Parka en taffetas, Pinko, 541 euros
Parka en taffetas, Pinko, 541 euros© imaxtree/SDP

Avec l’engouement pour de nouveaux modes de déplacement – vélo et scooter en particulier -, cette veste, initialement portée par les Inuits, s’est largement répandue ces dernières années.

Ses caractéristiques clés ? Un esprit sportswear, une coupe droite, une longueur s’arrêtant entre les hanches et le milieu des cuisses, une matière imperméable et coupe-vent, un col rabattu, une capuche, des poches plaquées, un système de liens coulissants au niveau des hanches, du bas du vêtement et des manches, des pressions ou un boutonnage cachés par un rabat…

Cela en fait des éléments parmi lesquels les créateurs peuvent piocher, afin de donner un air neuf à la parka !

Afin de casser son image beaucoup trop casual, on n’hésitera pas à la mixer à des talons ou un haut féminin, sans oublier de la laisser largement ouverte, lorsque la météo le permet.

Marin d’eau douce

Tee-shirt en jersey de coton, A.P.C., 110 euros
Tee-shirt en jersey de coton, A.P.C., 110 euros© imaxtree/SDP

A l’origine, la marinière était le maillot de corps des marins, ses rayures permettant de mieux les repérer s’ils tombaient à l’eau, à en croire la petite histoire.

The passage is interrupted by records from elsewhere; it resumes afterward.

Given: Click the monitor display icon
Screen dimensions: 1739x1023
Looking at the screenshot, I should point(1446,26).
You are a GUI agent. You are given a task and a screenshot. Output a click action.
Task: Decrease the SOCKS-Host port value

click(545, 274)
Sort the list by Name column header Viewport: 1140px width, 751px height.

« Les tricots blancs se portaient cachés, indique l’historien de la mode Xavier Chaumette. Ce sont les ouvriers qui ont commencé à les mettre en évidence, ce qui a fini par entrer dans les habitudes vestimentaires. »

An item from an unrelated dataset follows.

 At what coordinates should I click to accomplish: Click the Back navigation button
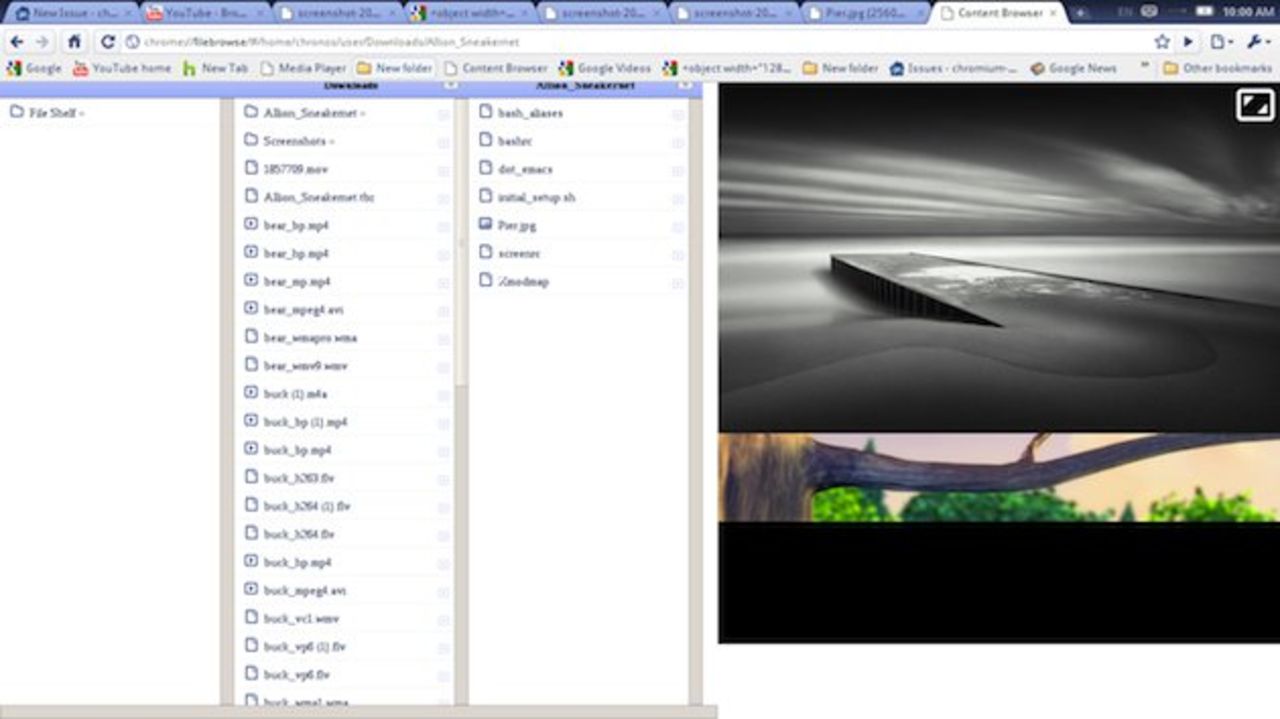pos(18,42)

Côté mode, nul besoin de rappeler que c’est Coco Chanel qui a introduit ce tee-shirt en jersey bleu et blanc ligné, durant la pénurie de la Première Guerre mondiale. Une pièce simple et pratique, qui contribue à libérer le corps de la femme.

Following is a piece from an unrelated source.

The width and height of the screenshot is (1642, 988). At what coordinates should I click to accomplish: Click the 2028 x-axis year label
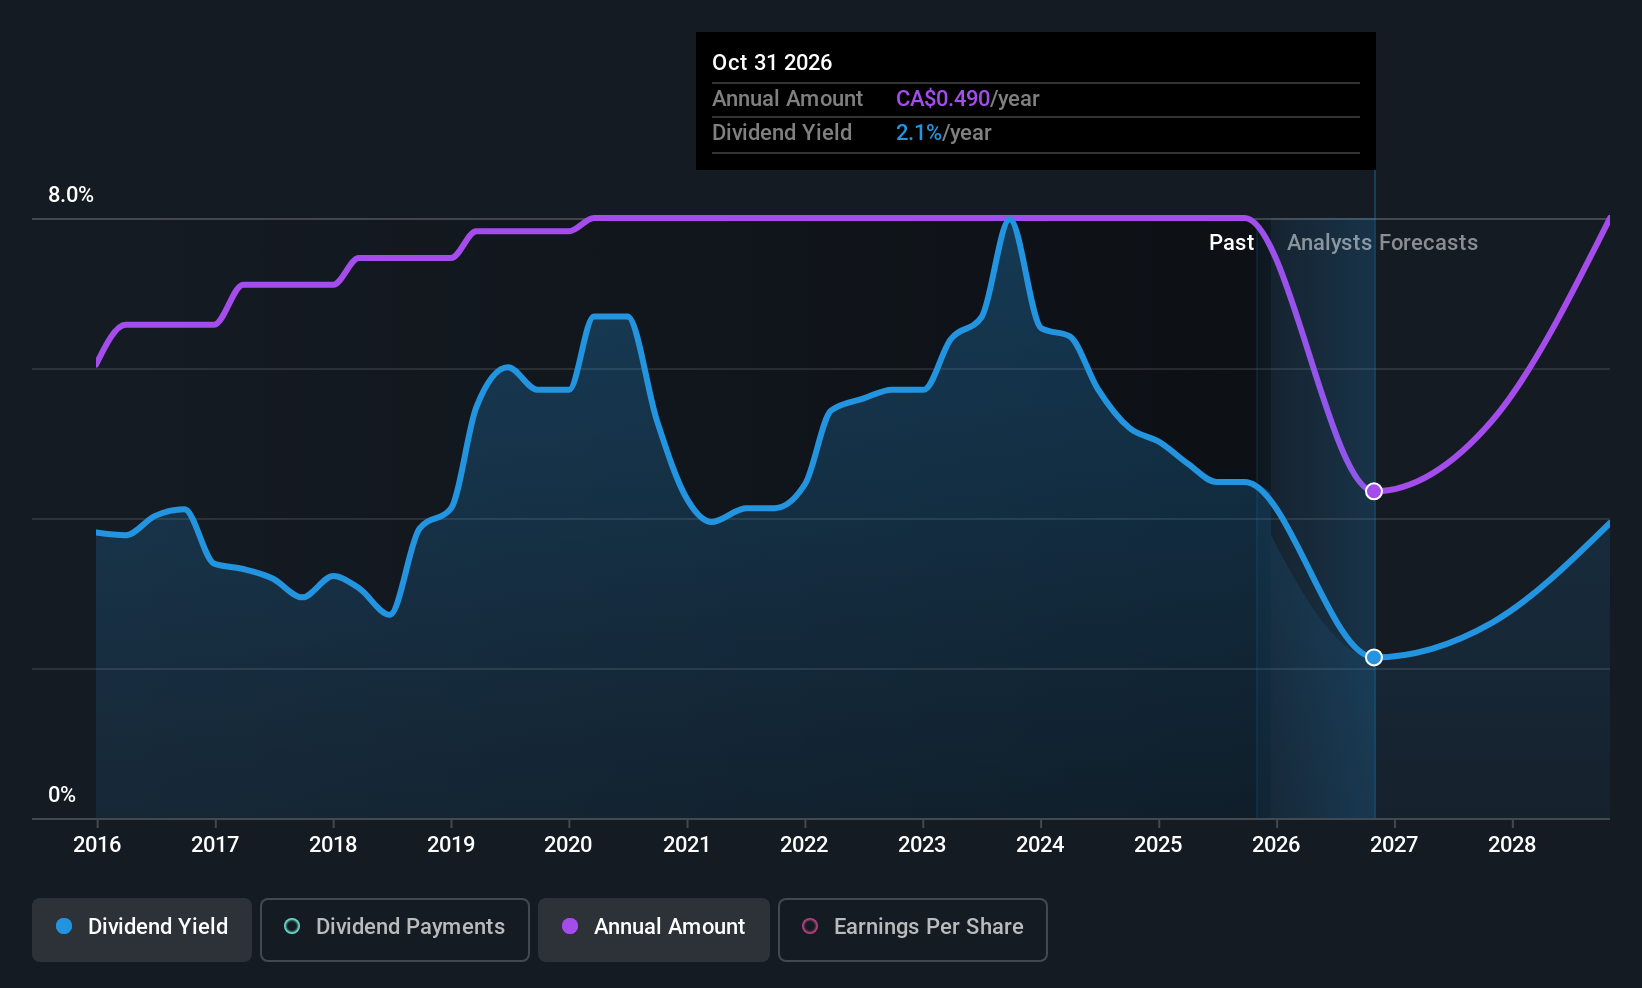click(1512, 845)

Depuis lors, ce basique bicolore est revu et corrigé chaque été par bon nombre de créateurs. Et s’apprécie tout autant sur un petit short blanc, un denim clair que sur des talons de 12 centimètres.

La bonne combinaison

Combinaison en denim, Ba&sh, 230 euros
Combinaison en denim, Ba&sh, 230 euros© imaxtree/SDP

Désormais, le jeans est un habitué des catwalks.

« Ce vêtement usuel a tous les atouts d’une pièce idéale, et ce pour deux raisons, explique Xavier Chaumette. Non seulement il incarne parfaitement l’égalité homme-femme. Mais il évoque aussi la liberté et le progrès américain. »

Dans une version modernisée, il s’apprécie brut, façon bleu de travail.

A la mode cet été, mais aussi l’hiver prochain.

Une teinte monochrome à porter de pied en cap, accompagnée d’escarpins, de sabots ou de sandales féminines, histoire de ne pas passer pour le pompiste du coin…

Trench spotting

Sacai
Sacai© imaxtree/SDP

On le reconnaît à sa couleur sable et à sa matière imperméable. Souvent ceinturé, le trench-coat a été inventé par le tailleur britannique Thomas Burberry en 1879.

Popularisé durant la Première Guerre mondiale, il fut alors équipé d’épaulettes, afin de rendre le rang de l’officier visible, et d’un rabat sur le torse, pour protéger le revolver.

Un basique désormais iconique, qui se porte aussi bien accompagné de sneakers, dans un style streetwear, que mixé à une robe du soir, dans une optique plus sophistiquée.

Reste à trancher : la ceinture, lâche ou serrée au maximum ? A chacun de choisir son camp.